「那陳定呢?你早就知道他被賀春景帶走了?」陳藩幾乎把手機捏碎,他腦子裡亂得像震後災區,可他翻遍每一處狼藉,都找不到立場譴責陳鮮。
「……」
對面沉默了一陣子。
「我養不大他。」
陳鮮聲音低下去,強撐著不想讓人聽出鼻音,所以每個字都說得很短促。
「我知道這是一種不負責任的逃避,但我不希望那孩子死在我手裡。」
陳藩說不出話,也發不出火。
他的憤怒像被倒進油鍋里扣上蓋子,奔嚎著炸裂卻無處可去,因為人人都是受害者。
「一零年的時候,她從學校趕回松津操辦葬禮。出殯那天我的同學,我曾經的朋友,吳宛,突然找到她,交給了她一樣東西。」
陳藩想到這,有點說不下去了,閉眼停頓了好一陣子,才深深吸了一口氣。
他像是往回狠命吞咽了太多的情緒,多到身體裡蓄滿了、裝不下了,再多一點就要裂開了,這才不得不割開頸子放出一些真相來,以免整個身體都爆掉。

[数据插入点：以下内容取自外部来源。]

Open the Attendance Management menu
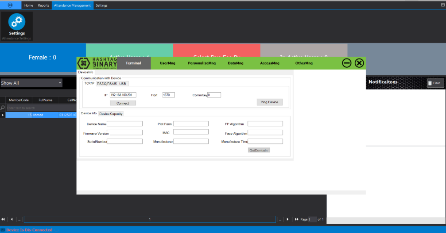The height and width of the screenshot is (233, 446). click(72, 5)
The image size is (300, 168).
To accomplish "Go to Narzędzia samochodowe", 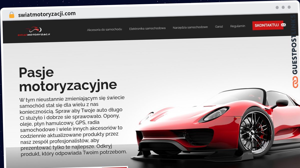I will click(x=190, y=27).
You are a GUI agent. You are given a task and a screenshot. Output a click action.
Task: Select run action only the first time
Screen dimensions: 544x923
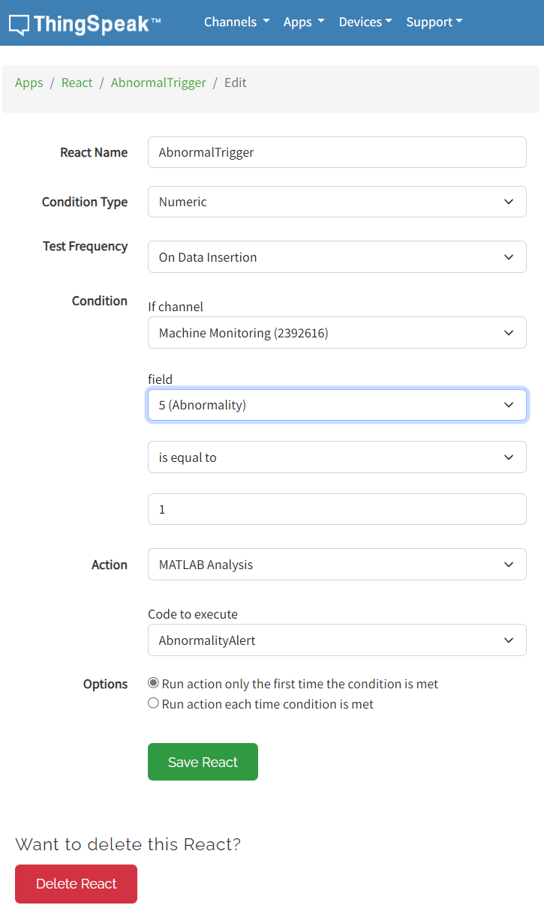tap(154, 683)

賀春景模模糊糊地意識到他想說什麼,方才剛被擦掉的水痕上又有新的眼淚珠滾落下來。
「當時吳宛給了陳鮮一張紙條,字跡有點模糊,但大概還是能看清內容的。」
天台上三月的風忽然從記憶深處席捲過來,刮過皮膚表面,帶起支離破碎的血肉。賀春景痛得幾欲崩潰,緊抓住陳藩的胳膊,想求他不要再往下說。
但陳藩就像感知不到他的哀求一樣,聲音有種殘酷的冷靜,像是要剖開他,同時也剖開自己,讓彼此間遮掩了太久的秘密再無藏身之地。
「教師陳玉輝,淫虐學生,戕害妻女,誘迫兄嫂,死有餘辜。」
陳藩執拗地、逐字逐句地複述道。
第137章 刮骨
屋子裡忽然一下變得很安靜,只有凌亂急促的呼吸,和壓抑到幾不可聞的哽咽聲。
陳藩伸手把賀春景領口一塊十分礙眼的小碎片拿開,又把他肩膀和胸口上的一些髒東西撣掉,做完這些,才有勇氣再一次開口。
「那你知道我為什麼給陳鮮打電話嗎?」陳藩問他。